È ora di fare un po’ di pulizia nello spazio. In orbita attorno alla Terra ci sono migliaia di relitti spaziali, satelliti ormai non più in uso che da anni si cerca di riciclare o eliminare. Con oltre 20mila oggetti, di cui appena un migliaio di satelliti ancora integri, meno della metà funzionanti, la spazzatura spaziale sta diventando un problema sempre più serio, anche perché si trova in una fascia tra gli 800 e i 1.400 chilometri dalla superficie del pianeta e ogni detrito ruota a velocità terrificante. Alcuni dei frammenti misurano più di 12 centimetri, mentre quelli più piccoli sono ben oltre 350 mila.
Una delle tante possibili soluzioni arriva dal Giappone, dove un gruppo di ricercatori dell’Agenzia spaziale giapponese (Jaxa) sperimenteranno nel febbraio prossimo un nuovo metodo per catturare la spazzatura in orbita attirandola nella nostra atmosfera dove successivamente si disintegrerebbe. Gli scienziati hanno sviluppato una particolare rete magnetica formata da una serie di cavi sottili di alluminio e acciaio inossidabile. L’estremità di uno dei cavi, una volta agganciato a un detrito in orbita, genererebbe una corrente elettrica – indotta dal campo magnetico terrestre – sufficiente per rallentarlo e trasferirlo verso orbite sempre più basse fino al rientro nell’atmosfera, dove le alte temperature lo distruggerebbero.
“L’esperimento è espressamente stato pensato per contribuire alla pulizia dello spazio”, ha detto Masahiro Nohmi, dell’Università di Kagawa. Il progetto verrà lanciato il prossimo 28 febbraio: si tratta di un satellite con a bordo questa rete. “Due sono i nostri obiettivi nella prova del prossimo mese: estendere la rete fino a 300 metri e controllare il trasferimento di elettricità”, ha detto. Per l’aggancio vero e proprio occorrerà attendere le missioni successive, forse nel 2015.

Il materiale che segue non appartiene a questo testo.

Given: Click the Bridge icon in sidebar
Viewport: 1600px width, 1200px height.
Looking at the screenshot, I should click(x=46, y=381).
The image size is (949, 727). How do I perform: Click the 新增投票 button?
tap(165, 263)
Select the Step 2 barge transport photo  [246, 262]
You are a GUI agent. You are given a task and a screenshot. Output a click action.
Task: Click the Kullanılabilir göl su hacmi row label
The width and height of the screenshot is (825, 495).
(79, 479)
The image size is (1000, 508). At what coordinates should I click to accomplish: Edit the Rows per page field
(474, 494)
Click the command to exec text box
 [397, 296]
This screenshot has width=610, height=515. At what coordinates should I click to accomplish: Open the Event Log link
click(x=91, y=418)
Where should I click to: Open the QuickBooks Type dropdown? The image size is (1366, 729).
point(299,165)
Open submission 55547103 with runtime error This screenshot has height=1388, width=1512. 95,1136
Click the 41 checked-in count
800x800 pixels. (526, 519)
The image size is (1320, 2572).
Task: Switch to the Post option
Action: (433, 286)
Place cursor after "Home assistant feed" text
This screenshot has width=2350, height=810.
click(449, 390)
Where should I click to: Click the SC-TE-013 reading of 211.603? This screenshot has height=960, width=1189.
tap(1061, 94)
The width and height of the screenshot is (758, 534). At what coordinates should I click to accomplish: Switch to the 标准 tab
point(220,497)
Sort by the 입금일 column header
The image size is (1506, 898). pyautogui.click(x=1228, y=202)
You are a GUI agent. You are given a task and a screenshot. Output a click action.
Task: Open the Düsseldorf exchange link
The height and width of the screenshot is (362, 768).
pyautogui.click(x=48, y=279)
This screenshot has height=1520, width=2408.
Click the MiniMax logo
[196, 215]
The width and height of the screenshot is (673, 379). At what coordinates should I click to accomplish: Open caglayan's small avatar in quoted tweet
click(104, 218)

La presenza dei rifiuti spaziali provoca problemi per gli scienziati che devono cercare di impedire la loro collisione con nuove missioni a causa dei danni enormi che potrebbero provocare. I detriti erano appena 5 mila fino agli anni Sessanta, poi sono cresciuti esponenzialmente. Nonostante i grandi rischi che si corrono, le collisioni sono tuttavia rare: l’ultima risale al febbraio del 2009 e ha coinvolto un satellite Iridium-33 ancora in attività e un satellite militare russo ormai non operativo, moltiplicando, ovviamente, il numero dei frammenti in orbita.
L’ESA e le altre agenzie spaziali stanno pensando anche a nuovi metodi per riciclare i materiali e le strumentazioni già in orbita. Sul tavolo anche nuove idee per materiali da usare in missioni future. L’Agenzia Spaziale Europea sta pensando di riutilizzare il carburante dei missili; le leghe metalliche potrebbero essere macinate per essere poi riutilizzate nella stampa 3-D; i sistemi di supporto vitale potrebbero usare materiali biodegradabili.